Por Allan da Rosa
"Pedem um comprovante, Binho leva e volta com uma
exigência de novo atestado. O tal atestado vai e aí pedem uma conta carimbada.
Vai o borderô e Binho ganha a missão de levar um outro certificado. Levado esse
protocolo é a vez de esperar algumas semanas antes de reclamarem outro papel.
Há anos vai em arrasto de lesma a situação comandada pelas raposas pra soltarem
o divino alvará.
Isso pra funcionar o bar, onde acontece o Sarau do Binho. Só
que o bar do Binho é dele e de sua família, seu sustento. Mas o sarau não é
mais, há tempos.
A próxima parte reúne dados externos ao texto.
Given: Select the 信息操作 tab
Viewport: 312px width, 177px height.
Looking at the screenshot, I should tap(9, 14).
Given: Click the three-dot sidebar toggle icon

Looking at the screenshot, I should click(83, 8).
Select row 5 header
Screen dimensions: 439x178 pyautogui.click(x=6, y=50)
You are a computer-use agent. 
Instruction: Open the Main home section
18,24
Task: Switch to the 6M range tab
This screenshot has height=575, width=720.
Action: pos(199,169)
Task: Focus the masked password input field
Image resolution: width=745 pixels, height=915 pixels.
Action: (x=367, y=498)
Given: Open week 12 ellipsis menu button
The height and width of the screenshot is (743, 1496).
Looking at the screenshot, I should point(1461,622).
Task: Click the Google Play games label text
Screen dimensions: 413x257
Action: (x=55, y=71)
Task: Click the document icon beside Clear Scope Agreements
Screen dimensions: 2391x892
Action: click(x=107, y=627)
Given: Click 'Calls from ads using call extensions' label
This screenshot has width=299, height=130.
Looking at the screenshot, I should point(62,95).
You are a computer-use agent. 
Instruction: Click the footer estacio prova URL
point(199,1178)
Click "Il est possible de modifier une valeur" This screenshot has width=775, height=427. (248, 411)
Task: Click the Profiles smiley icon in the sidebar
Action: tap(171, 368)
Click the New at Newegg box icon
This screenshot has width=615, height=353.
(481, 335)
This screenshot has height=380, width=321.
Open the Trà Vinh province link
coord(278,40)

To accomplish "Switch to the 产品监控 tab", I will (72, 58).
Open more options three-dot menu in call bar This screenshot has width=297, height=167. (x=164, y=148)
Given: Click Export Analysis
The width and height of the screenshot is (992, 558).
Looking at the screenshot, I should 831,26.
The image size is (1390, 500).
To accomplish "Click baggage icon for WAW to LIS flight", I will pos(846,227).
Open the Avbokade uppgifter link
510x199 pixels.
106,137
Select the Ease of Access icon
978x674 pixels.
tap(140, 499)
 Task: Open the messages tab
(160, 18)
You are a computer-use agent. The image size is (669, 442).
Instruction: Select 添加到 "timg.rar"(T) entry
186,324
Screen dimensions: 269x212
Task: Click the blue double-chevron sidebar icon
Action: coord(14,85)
É praia e viela da comunidade, é centro cultural e fortaleza,
fórum e cozinha.
Doce contradição: este sarau, o mais antigo e dos mais
cooperativos de São Paulo, mesmo levando o nome de seu idealizador tem a agenda
guiada pela demanda da comunidade. Quase toda semana chega alguém, algum
coletivo, com um livro pra lançar, uma urgência pra debater, uma animação pra
projetar. O “Sarau do Binho” tem a pauta levada pela beirada da zona sul e não
é uma marca que visa crescer o ibope do Robinson. É um encontro com o encanto,
com estética, com a política.
Ali, toda segunda-feira, onde já passaram milhares ou
milhões de pessoas e nunca houve uma agressão física, acontecem cirandas, mesas
redondas, projeções de filmes, exposições de quadros e esculturas, apresentação
de teatro, rodas de capoeira. E além disso tudo, declamação.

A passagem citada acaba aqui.